Historians tell us that Australia – like Siberia – was originally meant to be place where what were termed as incorrigible convicts from Britain would be banished – to spend the rest of their lives as far away from the rest of humanity as possible. And the Hyde Park Barracks in Sydney is perhaps the best place to hear – and also get an intimate feel of this part of Australian history.
As it turns out, the Hyde Park Barracks – where the worst forms of punishment were meted out to the convicts brought to Sydney has today been converted into a museum which is open to the public between nine-thirty in the morning and five in the evening. The Australian authorities are to be congratulated for the step of opening up the Hyde Park Barracks to the public as a museum, because many other cities try to hide – and when possible to blot out – the less flattering parts of their histories. Sydney, on the contrary, attempts to bring this less flattering part of its history to the open, let its visitors to experience it – and as psychologists tell us, this sort of self disclosure can have a very cathartic effect on whoever does it, be it an individual or a community (like a city).

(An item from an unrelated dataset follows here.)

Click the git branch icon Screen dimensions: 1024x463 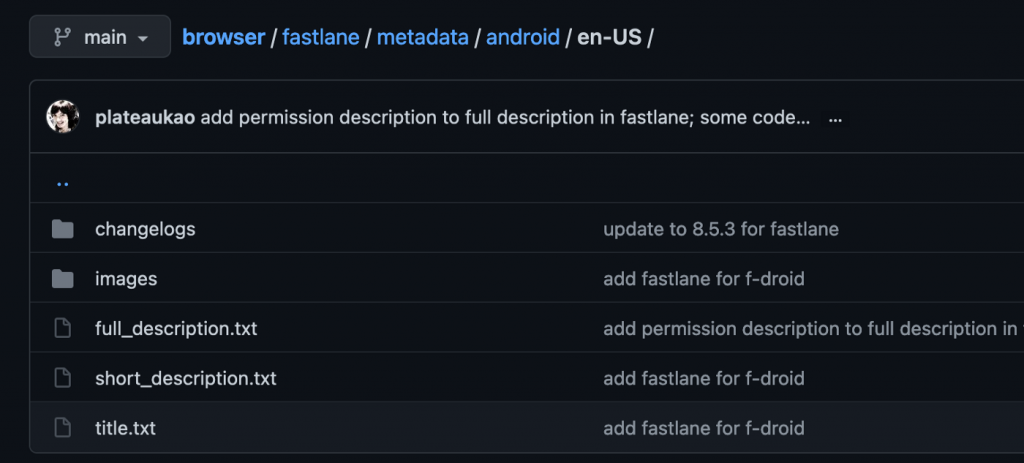pos(62,38)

And not only does the Hyde Park Barracks Museum depict how the lives of the convicts brought here must have been like – but it even goes a step a further to help you to actually experience how such lives must have been like in person. The first step towards helping you to this end is by the tales of the lives of the convicts, which is one part of a visit to the museum. After the stories about the lives of the convicts who were brought to the Hyde Park Barracks, you can proceed to one of the punishment boxes on which the most humiliating forms of corporal punishments were meted out to the convicts. Note that these punishments were meted for purely retaliatory (revenge) purpose – and not to reform the convicts – because by bringing them to Australia, the society was sure that it had gotten rid of them.
At the Hyde Park Barracks Museum, you will not only get the opportunity to see what a punishment box looked like – but also to tend into one and feel how one must have felt while going in there. Unless you are a very imaginative person however, you will find it hard to simulate in your mind how a real convict would have felt while going into a punishment box – because you will always have it at the back of your mind that you are acting, and the threat to you is not real, after all.
A visit to the Hyde Park Barracks Museum also gives you the opportunity to feel what it might have felt like to be an unwanted human cargo on board the prison ships which brought the convicts from Britain to Australia.
And for all painful thoughts and feelings it evokes in every sensitive person, a visit to Sydney’s Hyde Park Barracks is likely to be an unforgettable event for every person who gets the opportunity to visit this museum.